Incident
|
#41 at
Amazon Web Services on
2020/11/25
|
Full report
|
https://aws.amazon.com/message/11201/
|
How it happened
|
New servers were added to the front-end fleet in one region, increasing the number operating system threads used in each of the new and existing front-end server, exceeding the thread limit. Then a wide variety of errors began being reported in the logs and operations began failing.
|
Architecture
|
A streaming service (Kinesis) with front-end servers for routing requests and back-end server clusters for processing streams. Routing is based on a sharding strategy, with the shard-map cached by front-end servers.
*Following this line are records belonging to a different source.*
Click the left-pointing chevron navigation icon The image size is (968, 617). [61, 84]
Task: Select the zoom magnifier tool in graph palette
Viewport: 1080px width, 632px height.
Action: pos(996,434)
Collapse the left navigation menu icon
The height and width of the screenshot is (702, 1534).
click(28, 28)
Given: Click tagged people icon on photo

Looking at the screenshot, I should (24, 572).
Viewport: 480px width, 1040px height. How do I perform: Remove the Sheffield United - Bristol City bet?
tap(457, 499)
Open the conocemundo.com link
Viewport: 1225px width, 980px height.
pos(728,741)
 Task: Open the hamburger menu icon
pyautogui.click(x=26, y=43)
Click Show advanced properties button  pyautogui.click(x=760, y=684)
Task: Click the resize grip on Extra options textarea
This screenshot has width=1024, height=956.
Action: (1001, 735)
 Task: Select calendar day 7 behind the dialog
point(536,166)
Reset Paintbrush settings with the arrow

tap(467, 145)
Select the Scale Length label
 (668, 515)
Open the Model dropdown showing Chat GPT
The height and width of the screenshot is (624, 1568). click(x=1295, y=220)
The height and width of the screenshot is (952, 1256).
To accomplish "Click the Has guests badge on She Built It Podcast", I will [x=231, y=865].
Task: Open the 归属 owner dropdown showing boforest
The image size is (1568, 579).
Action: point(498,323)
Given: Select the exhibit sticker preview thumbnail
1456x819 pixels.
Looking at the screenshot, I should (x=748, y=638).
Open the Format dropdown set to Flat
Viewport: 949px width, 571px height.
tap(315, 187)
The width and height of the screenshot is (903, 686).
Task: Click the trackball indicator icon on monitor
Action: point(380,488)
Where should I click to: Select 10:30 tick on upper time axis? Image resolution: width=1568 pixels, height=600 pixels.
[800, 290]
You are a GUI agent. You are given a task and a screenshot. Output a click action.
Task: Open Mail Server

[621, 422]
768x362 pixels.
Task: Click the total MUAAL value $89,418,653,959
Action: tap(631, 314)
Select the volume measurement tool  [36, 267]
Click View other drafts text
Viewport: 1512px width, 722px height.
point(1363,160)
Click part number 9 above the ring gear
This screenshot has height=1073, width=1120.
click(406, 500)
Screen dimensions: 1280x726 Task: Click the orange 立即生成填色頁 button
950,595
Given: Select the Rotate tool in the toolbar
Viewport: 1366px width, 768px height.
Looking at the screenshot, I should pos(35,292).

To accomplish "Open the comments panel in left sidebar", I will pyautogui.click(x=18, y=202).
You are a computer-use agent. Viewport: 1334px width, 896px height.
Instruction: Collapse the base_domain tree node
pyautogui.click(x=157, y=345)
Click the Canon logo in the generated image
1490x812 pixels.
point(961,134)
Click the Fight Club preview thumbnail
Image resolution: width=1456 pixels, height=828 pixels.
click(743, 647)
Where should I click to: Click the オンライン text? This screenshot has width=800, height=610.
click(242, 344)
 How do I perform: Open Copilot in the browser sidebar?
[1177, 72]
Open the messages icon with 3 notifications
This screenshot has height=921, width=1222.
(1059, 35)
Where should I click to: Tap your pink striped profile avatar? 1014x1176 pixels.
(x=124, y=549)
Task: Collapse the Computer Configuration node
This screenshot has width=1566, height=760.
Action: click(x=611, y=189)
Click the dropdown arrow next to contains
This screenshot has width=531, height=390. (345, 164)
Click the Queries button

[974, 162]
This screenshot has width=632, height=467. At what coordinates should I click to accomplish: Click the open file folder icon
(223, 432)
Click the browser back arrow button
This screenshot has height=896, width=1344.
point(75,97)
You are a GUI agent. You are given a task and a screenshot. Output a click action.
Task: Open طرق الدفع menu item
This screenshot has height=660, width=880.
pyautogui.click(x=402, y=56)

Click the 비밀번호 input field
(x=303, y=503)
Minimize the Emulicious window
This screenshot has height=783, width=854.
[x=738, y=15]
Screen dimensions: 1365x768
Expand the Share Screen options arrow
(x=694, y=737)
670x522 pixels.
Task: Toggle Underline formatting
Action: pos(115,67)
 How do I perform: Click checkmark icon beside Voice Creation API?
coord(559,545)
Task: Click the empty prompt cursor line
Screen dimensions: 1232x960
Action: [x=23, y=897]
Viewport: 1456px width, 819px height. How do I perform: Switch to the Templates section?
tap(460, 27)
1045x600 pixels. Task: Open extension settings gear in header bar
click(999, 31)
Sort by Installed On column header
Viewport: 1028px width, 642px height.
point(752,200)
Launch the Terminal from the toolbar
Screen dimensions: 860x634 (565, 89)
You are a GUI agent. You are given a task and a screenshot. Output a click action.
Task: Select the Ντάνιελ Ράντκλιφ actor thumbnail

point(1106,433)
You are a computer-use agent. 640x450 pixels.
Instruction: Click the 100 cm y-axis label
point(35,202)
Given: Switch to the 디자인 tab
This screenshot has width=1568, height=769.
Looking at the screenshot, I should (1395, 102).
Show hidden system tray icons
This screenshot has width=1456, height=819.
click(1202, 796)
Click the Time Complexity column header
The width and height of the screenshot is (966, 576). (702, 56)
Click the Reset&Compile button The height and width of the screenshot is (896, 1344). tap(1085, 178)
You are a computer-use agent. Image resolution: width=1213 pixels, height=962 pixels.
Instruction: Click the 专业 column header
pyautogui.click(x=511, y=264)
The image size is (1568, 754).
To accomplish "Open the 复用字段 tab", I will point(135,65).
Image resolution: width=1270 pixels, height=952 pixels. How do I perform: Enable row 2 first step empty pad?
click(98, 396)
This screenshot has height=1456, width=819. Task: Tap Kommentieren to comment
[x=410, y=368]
Communication between front-end servers uses one operating system thread per other server.
|
Technologies
|
Amazon Kinesis
|
Root cause
|
New capacity caused all front-end servers to exceed maximum number of allowed operating system threads. 6
|
Failure
|
Cache construction failed on front-end servers (leading to an out of date shard-map) and routing failed. 6
|
Impact
|
Service outage in one region; errors and failures in dependent services (Cognito, CloudWatch, AutoScaling and Lambda).
|
Mitigation
|
Eliminated the additional capacity; made a configuration change to front-end servers to get data from authoritative metadata store rather than from peer servers (to avoid servers being judged as unhealthy during startup); multi-hour restart of front-end.
|